Unlike Jellaby, in which the challenges to Portia remain on her plane of reality (her mother, the kids at school, the man on the train), the forces acting against Lee are represented anthropomorphically in the form of a second monster, Cotton-Eyed Joe. Unlike Bayou, Cotton-Eyed Joe is a white monster that is a repository of antebellum expectations and colonial systems. As with Bayou, Cotton-Eyed Joe's specific origin is not included in this volume, but his behaviour generates some interesting readings of Southern exploitation.
  • Cotton-Eyed Joe eats black children and white children indiscriminately, establishing him as a creature of mass consumption. The industrial system that requires mass labour enslaves blacks, turns whites into consumers and creates a racist culture and economy that eats away at society as a whole. Meanwhile, the environmental price of industry poisons the bayou for everyone.
  • Cotton-Eyed Joe's name refers to a destructive industry that grows plants (i.e., cotton) that leach the soil and require massive amounts of unskilled labour, provided through the slave system in the southern United States. The brutish monster also lives incongruously in a "borrowed" antebellum house: he's a squatter, unlike Bayou, who lives in and is the bayou. Bayou shares a name with his environs and is shown to be at one with nature, not unlike the Swamp Thing.
  • Cotton-Eyed Joe kidnaps "guests" for a tea party that exposes the activity's fetishism of the fruits of colonialism and slavery: tea, sugar, "china". Forced tea parties are something of a serial killer motif, showing the monster playing at civility before killing, or in this case, devouring them in the end. In contrast, Bayou naturally reaches out to people and doesn't have to force anyone to be his friend. He lives symbiotically with all manner of natural beings and some supernatural entities (Lee straddles these realms): there is no place for consumption or domination in Bayou's world.

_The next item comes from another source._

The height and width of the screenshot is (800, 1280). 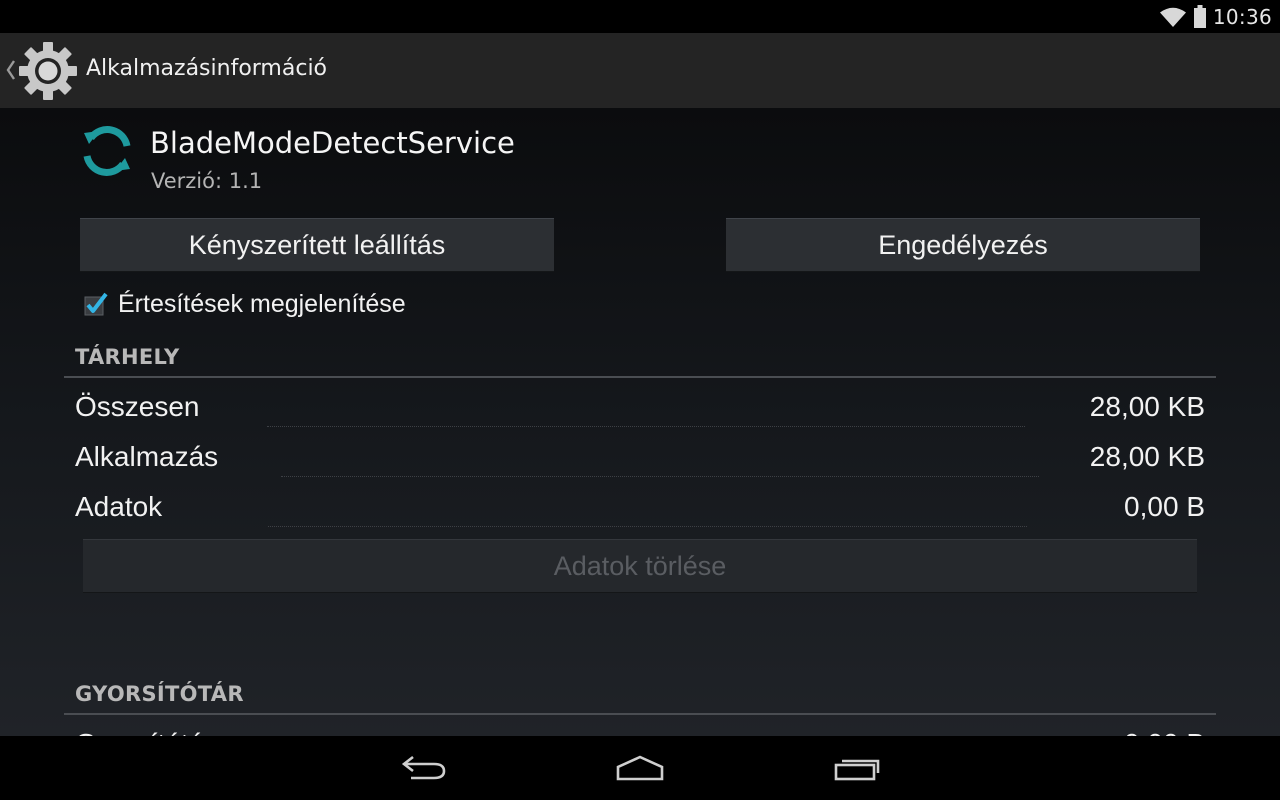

By effectively employing monsters, Bayou and Jellaby can explore issues that are scary (bullying, racial violence), some on an abstract level (existential loneliness, colonialism) to young readers without being simplistic. The monsters also give readers, no matter their age, sympathetic avatars through which to engage the stories emotionally. The first volumes of both Bayou and Jellaby end at a satisfying point. The connection between Bayou and Jellaby with the cultural, social and personal worlds in which they find themselves are so well explored that we're on board and ready to follow wherever the little girls and their monster friends will take us.